:: EXERCISE INPUT
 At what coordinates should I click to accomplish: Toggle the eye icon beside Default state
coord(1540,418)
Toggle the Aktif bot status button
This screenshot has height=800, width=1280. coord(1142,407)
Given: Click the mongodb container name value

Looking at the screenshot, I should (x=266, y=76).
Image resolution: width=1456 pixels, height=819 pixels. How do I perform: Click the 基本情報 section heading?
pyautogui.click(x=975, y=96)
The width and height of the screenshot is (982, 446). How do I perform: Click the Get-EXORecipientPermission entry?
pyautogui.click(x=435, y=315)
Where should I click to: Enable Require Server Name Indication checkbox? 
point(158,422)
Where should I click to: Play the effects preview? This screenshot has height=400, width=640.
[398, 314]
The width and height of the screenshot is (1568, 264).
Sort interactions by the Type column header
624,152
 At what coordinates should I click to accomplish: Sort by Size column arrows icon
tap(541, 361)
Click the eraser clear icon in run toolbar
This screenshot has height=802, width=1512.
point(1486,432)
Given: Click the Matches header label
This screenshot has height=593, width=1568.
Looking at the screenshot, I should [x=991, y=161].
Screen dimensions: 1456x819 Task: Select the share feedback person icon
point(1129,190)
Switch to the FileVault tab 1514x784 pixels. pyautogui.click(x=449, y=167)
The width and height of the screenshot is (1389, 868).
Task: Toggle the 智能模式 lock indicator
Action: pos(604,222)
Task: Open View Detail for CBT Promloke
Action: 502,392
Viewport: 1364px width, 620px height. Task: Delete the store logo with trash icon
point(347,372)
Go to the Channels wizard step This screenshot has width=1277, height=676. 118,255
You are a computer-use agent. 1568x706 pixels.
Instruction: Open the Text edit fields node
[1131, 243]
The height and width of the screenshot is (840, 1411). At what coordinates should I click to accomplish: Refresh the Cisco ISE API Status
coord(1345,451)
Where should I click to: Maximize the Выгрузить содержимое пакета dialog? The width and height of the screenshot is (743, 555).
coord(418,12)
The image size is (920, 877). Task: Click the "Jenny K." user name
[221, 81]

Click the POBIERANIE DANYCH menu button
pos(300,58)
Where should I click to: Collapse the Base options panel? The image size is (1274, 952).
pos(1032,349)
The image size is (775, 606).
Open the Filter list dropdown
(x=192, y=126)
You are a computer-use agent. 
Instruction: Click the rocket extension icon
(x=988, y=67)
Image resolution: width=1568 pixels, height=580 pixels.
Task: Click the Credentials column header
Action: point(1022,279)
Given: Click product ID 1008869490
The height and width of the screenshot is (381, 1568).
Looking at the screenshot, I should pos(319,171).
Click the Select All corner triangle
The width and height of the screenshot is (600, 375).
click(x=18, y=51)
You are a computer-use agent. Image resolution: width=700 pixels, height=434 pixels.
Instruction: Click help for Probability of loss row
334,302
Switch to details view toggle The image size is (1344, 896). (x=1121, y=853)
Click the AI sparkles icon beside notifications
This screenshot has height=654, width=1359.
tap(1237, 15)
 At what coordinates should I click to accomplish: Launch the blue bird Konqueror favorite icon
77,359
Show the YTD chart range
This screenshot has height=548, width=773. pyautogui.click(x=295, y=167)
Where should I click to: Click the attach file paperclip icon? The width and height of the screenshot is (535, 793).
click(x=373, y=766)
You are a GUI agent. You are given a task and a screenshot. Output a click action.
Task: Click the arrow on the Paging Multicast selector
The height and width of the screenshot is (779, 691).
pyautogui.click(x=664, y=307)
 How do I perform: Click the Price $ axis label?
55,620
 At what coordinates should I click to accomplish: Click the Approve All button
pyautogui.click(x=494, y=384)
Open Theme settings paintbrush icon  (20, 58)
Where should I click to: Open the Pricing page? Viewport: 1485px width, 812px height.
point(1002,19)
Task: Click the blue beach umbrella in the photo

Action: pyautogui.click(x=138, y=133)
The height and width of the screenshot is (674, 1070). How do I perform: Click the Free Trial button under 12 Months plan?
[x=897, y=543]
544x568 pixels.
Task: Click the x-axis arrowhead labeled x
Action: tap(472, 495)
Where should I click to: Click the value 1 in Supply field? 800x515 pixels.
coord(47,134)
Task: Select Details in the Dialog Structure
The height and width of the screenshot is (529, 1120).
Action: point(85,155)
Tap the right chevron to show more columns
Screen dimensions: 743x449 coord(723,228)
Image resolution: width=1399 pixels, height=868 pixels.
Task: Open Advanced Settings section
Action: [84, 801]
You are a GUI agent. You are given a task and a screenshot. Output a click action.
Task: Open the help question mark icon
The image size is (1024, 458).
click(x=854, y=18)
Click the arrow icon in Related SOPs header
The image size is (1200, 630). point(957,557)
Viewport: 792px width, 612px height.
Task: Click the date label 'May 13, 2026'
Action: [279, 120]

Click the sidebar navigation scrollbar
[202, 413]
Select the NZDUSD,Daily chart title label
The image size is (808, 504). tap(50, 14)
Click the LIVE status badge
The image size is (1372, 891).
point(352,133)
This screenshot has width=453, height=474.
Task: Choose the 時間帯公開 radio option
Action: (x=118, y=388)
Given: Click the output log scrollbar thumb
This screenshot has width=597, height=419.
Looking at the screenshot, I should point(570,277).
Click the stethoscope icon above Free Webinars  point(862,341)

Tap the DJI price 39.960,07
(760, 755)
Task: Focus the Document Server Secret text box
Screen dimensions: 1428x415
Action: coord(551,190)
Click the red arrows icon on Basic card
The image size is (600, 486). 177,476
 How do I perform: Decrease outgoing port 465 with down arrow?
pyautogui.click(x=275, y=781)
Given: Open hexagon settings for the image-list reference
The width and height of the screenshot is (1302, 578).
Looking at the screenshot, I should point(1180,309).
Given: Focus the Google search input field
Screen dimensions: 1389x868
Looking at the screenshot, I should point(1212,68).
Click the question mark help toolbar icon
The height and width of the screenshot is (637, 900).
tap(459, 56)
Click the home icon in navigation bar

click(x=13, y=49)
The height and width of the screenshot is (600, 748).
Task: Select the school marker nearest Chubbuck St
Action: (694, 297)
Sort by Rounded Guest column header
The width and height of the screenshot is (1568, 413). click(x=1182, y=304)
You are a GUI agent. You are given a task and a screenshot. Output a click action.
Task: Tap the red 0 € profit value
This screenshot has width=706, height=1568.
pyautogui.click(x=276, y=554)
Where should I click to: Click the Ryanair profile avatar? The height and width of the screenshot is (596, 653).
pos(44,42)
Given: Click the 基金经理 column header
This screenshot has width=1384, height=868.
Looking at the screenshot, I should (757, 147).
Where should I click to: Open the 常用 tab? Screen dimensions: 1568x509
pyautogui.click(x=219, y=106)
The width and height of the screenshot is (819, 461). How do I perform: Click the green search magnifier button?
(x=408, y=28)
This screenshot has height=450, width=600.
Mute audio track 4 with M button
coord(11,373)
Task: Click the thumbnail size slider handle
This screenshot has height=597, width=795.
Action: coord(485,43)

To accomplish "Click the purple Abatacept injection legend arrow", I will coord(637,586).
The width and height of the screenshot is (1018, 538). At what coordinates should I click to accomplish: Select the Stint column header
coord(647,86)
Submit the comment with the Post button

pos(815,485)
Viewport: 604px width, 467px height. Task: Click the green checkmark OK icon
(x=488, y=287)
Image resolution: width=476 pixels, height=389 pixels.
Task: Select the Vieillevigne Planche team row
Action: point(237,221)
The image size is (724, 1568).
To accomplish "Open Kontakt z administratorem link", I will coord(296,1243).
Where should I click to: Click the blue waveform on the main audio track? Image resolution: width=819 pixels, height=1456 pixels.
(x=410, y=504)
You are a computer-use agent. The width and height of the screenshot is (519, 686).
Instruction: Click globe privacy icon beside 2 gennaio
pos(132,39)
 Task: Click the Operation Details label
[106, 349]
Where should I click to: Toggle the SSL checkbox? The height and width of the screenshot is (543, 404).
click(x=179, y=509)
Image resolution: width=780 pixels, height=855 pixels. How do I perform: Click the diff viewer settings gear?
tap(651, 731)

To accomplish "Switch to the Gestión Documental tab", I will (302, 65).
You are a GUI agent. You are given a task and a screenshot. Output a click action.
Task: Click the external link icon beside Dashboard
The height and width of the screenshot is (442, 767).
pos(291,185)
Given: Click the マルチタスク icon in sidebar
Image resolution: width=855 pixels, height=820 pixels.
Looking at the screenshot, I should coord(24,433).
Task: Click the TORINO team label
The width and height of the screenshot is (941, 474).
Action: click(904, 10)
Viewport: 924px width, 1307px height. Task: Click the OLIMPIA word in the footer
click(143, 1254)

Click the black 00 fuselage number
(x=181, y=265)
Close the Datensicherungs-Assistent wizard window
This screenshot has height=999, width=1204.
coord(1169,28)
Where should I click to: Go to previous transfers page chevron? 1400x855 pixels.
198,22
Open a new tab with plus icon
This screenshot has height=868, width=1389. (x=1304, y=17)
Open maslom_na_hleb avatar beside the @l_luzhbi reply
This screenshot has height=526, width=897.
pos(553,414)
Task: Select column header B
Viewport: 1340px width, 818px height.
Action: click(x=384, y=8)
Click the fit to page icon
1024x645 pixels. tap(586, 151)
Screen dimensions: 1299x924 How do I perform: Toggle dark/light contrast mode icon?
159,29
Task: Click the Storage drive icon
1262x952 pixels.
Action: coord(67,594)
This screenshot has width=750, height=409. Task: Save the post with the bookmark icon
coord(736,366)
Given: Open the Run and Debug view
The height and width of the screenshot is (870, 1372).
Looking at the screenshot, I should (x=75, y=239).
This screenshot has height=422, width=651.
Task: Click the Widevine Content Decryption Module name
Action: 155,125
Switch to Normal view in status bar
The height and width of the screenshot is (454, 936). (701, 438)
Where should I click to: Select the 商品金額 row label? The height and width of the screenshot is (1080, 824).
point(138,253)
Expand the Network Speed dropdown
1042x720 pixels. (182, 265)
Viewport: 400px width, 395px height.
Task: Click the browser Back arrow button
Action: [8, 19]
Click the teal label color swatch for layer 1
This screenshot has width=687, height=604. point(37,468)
::::
#### WORK REQUIRED
Rewrite the rows from the line with "Image resolution: width=1456" through the line with "point(1486,432)" as a JSON list of strings, one string per line, leaving out any blank lines.

#### TASK SOLUTION
[
  "Image resolution: width=1456 pixels, height=819 pixels. How do I perform: Click the 基本情報 section heading?",
  "pyautogui.click(x=975, y=96)",
  "The width and height of the screenshot is (982, 446). How do I perform: Click the Get-EXORecipientPermission entry?",
  "pyautogui.click(x=435, y=315)",
  "Where should I click to: Enable Require Server Name Indication checkbox? ",
  "point(158,422)",
  "Where should I click to: Play the effects preview? This screenshot has height=400, width=640.",
  "[398, 314]",
  "The width and height of the screenshot is (1568, 264).",
  "Sort interactions by the Type column header",
  "624,152",
  " At what coordinates should I click to accomplish: Sort by Size column arrows icon",
  "tap(541, 361)",
  "Click the eraser clear icon in run toolbar",
  "This screenshot has height=802, width=1512.",
  "point(1486,432)"
]